Before every client call, every interview, every networking conversation, I was doing the same fifteen-minute ritual: searching through old notes, scrolling back through Slack threads, re-reading documents I'd already read once. The information existed. It just wasn't organized around the person I was about to meet. That friction — not missing data, but scattered data — is what eventually became MeetMind.

Why I Built This

The problem wasn't that I had no notes. It was that no tool organized those notes by contact. I wanted to type a name and instantly get back:

  • Relevant context from past conversations
  • Commitments I'd made or they'd made
  • Follow-up items I'd logged
  • A few natural conversation starters

That's a small ask.
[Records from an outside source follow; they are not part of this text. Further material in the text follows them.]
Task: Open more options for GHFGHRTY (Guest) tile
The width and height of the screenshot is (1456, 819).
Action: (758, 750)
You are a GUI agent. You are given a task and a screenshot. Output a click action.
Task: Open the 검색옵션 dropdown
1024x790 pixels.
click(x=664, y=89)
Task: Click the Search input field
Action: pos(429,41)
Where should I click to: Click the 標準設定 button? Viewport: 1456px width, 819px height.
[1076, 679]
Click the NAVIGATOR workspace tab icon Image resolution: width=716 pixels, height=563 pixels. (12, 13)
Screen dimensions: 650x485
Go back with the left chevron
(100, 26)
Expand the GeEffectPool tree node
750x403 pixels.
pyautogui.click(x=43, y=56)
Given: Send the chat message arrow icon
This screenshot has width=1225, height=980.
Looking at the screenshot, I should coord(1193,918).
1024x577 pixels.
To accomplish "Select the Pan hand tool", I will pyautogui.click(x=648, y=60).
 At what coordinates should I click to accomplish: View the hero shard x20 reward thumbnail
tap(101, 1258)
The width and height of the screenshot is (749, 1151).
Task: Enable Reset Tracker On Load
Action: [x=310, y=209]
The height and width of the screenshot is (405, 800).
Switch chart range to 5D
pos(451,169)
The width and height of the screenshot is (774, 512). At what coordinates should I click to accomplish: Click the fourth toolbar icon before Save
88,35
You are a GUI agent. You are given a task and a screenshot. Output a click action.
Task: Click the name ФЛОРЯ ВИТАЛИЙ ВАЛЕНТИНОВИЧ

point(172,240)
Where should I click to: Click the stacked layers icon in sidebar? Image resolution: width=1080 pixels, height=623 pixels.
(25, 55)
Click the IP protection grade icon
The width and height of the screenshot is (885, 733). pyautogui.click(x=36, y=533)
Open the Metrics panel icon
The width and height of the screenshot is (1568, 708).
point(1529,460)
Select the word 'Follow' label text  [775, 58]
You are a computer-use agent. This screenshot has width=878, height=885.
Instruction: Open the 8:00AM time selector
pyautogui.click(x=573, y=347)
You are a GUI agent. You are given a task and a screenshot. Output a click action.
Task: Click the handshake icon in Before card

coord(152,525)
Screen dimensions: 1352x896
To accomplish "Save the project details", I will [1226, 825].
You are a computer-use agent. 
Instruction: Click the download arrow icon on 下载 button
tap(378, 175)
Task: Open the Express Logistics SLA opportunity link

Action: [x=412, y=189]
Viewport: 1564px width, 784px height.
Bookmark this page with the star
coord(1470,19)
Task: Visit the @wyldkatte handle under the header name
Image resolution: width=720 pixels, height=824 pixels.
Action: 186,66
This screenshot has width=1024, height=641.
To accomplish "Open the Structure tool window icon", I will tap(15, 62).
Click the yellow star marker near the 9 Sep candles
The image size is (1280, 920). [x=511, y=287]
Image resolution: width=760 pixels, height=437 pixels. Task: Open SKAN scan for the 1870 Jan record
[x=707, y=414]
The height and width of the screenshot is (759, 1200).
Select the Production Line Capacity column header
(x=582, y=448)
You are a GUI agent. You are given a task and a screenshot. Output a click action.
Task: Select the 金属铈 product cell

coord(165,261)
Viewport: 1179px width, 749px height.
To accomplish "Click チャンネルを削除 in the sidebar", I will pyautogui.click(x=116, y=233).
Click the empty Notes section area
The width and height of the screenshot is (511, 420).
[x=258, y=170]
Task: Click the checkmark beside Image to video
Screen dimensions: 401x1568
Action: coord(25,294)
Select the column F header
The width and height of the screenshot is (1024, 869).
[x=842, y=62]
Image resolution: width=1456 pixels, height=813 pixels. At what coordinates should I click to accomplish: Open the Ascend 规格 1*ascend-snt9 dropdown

But nothing I tried actually did it. CRMs were too heavy. Notes apps had no retrieval layer. Plain text files required me to do the work the tool should be doing. So I built MeetMind — a Flask-backed web application that does exactly this: enter a name, get a structured briefing drawn from your own memory of that person, generated in seconds using Groq's API with LLaMA 3.

The interesting part isn't that it works. It's that almost every design decision in the system was shaped by committing early to Hindsight as the memory layer.

What MeetMind Looks Like in Practice

The landing page makes the pitch in one line: Never walk into a meeting unprepared. That's the whole product.

The UI is a single-page Flask app with two modes: Briefing and Save Notes. Before a meeting, you type a contact's name and hit generate. After a meeting, you write a short note about what happened and save it. The loop is deliberately that tight — nothing about calendar integrations, nothing about recording, no ambient capture. You decide what's worth remembering.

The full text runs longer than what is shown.